Verilen Metin:
----------------------------------------
A- "Buna imkân bulamayan kimse, karısıyla temas etmeden önce ardı ardına iki ay oruç tutar. Buna da gücü yetmezse, altmış fakiri doyurur."

Bunun için her fakire buğdaydan yarım Sa' (bir Sa' yaklaşık 3 kg.) diğer ürünlerden ise bir Sa' verir. Zıhâr yapılan kadına dokunmadan önce bunu vermesi gerekir. Ancak bunu fakirlere verme esnasında karısına dokunduğu takdirde bunu fidyeyi yenilemez.

B- "Bu hükümlerin beyânı, Allah'a ve Resulüne îmân etmekte sebat göstermeniz içindir."

Yani mezkûr hükümlerin beyânı ve öğretilmesi, Allah'a ve Resulüne îmân etmekte sebat göstermeniz, size teşri' buyurduğu hükümleri öğrenmeniz ve cahiliyye döneminde yaptıklarınızı terk etmeniz içindir.

C- "işte bunlar, Allah'ın hükümleridir. Kâfirler için ise dayanılmaz bir azap vardır."

Yani bu zikredilen hükümler, Allah'ın, aşılması asla caiz olmayan sınırlarıdır. Bu hükümleri uygulamayan kâfir için ise, pek elem verici bir azap vardır.

Bunu uygulamayanların, kâfirler olarak ifâde edilmeleri, durumlarını ağırlaştırmak içindir. Nitekim "Kâfir olanlar, bilsinler ki Allah, âlemlerden müstağnidir." âyeti de bu kabildendir.

5

"Şüphe yok ki, Allah'a ve resulüne karşı gelenler, kendilerinden öncekiler alçaltılmış oldukları gibi, alçaltılmaktadırlar. Biz, gerçekten birçok apaçik âyet indirmişizdir. Zâten alçakta azap, kâfirler içindir."
----------------------------------------
Alıştırma Malzemesi:
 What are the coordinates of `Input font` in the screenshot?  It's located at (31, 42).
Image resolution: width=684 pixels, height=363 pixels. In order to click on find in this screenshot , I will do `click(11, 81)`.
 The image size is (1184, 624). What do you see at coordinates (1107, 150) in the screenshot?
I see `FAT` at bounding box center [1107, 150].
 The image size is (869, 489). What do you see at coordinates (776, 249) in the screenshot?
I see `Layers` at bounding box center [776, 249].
----------------------------------------
Görev A: Yukarıdaki girdilerin tamamını, tek bir harfini bile değiştirmeden satır satır yeniden yazar mısın?
Görev B: Zıhâr keffaretini açıklayan metni, son cümlesinin ardından sürdürür müsün?

Yazılı Cevap A:
 What are the coordinates of `Input font` in the screenshot?  It's located at (31, 42).
Image resolution: width=684 pixels, height=363 pixels. In order to click on find in this screenshot , I will do `click(11, 81)`.
 The image size is (1184, 624). What do you see at coordinates (1107, 150) in the screenshot?
I see `FAT` at bounding box center [1107, 150].
 The image size is (869, 489). What do you see at coordinates (776, 249) in the screenshot?
I see `Layers` at bounding box center [776, 249].

Yazılı Cevap B:
A- "Şüphe yok ki, Allah'a ve Resulüne karşı gelenler, kendilerinden öncekiler alçaltılmış oldukları gibi, alçaltılmaktadırlar."

Yani şüphesiz Allah'a ve Resulüne düşmanlık edenler, eski ümmetlerin kâfirlerinden eski peygamberlere düşmanlık edenler, hüsrana uğratıldıkları, yahut zelil edildikleri, yahut helâk edildikleri, yahut lanetlendikleri, yahut ilâhî gazaba uğratıldıkları gibi, onlar da aynı akıbete duçar olacaklardır.

Bu, müşriklerin Hendek savaşında uğradıkları hüsrandır,

B- "Biz, gerçekten, birçok apaçık âyet indirmiş izdir."

Yani kendilerinden önceki ümmetlerden Allah'a ve Resulüne düşmanlık edenler ve onlara yapılanlar hakkında birçok ayetler indirdiğimiz halde, bunlar da Allah'a ve Resulüne düşmanlık ettiler.

C- "Zâten alçaltıcı azap, kâfirler içindir."

Yani alçaltıcı azap, bu âyetleri yahut bu âyetlerin de öncelikle dâhil oldukları, bütün îmân edilmesi gerekenleri inkar edenler içindir.

6

"Allah'ın, onların hepsini dirilteceği gün, yapmakta oldukları işleri kendilerine haber verecektir. Allah, onları bir, bir saymıştır; onlar ise, onlari unutmuşlardır. Zâten Allah, her şeye tamamıyla hepsinde şahittir."

A- "Allah'ın, onların hepsini dirilteceği gün, yapmakta oldukları işlen kendilerine haber verecektir."

Yani o gün Allah, onları mahcub etmek, hallerini teşhir etmek ve azaplarını ağırlaştırmak için, işledikleri çirkinliklerin, kendilerinden sâdır olduklarını beyân buyurmakla, yahut o çirkin fiilleri, onlara yaraşan korkunç şekillerde tasvir etmek suretiyle kendilerine bildirecektir.

B- "Allah, onları bir, bir saymıştır; onlar ise, onları unutmuşlardır. Zâten Allah, her şeye tamamıyla şahittir."

Yani hiçbir şey, hiçbir şekilde Allah'tan gizli kalmaz .

Bu cümle (zâten Allah...), Allah'ın, her şeyi bir bir saydığının îzâhı mahiyetindedir.

7

"Bütün göklerde ve yerde olanları Allah'ın bildiğini görmüyor musun? Gizli konuşan üç kişinin dördüncüleri mudaka O'dur; beşin altıncısı da mutlaka O'dur; bundan az veya çok da olsalar ve nerede bulunurlarsa bulunsunlar, mutlaka O, onlarla beraberdir. Sonra kıyamet günü, yaptıklarını kendilerine haber verecektir. Çünkü Allah, her şeyi hakkıyla bilendir."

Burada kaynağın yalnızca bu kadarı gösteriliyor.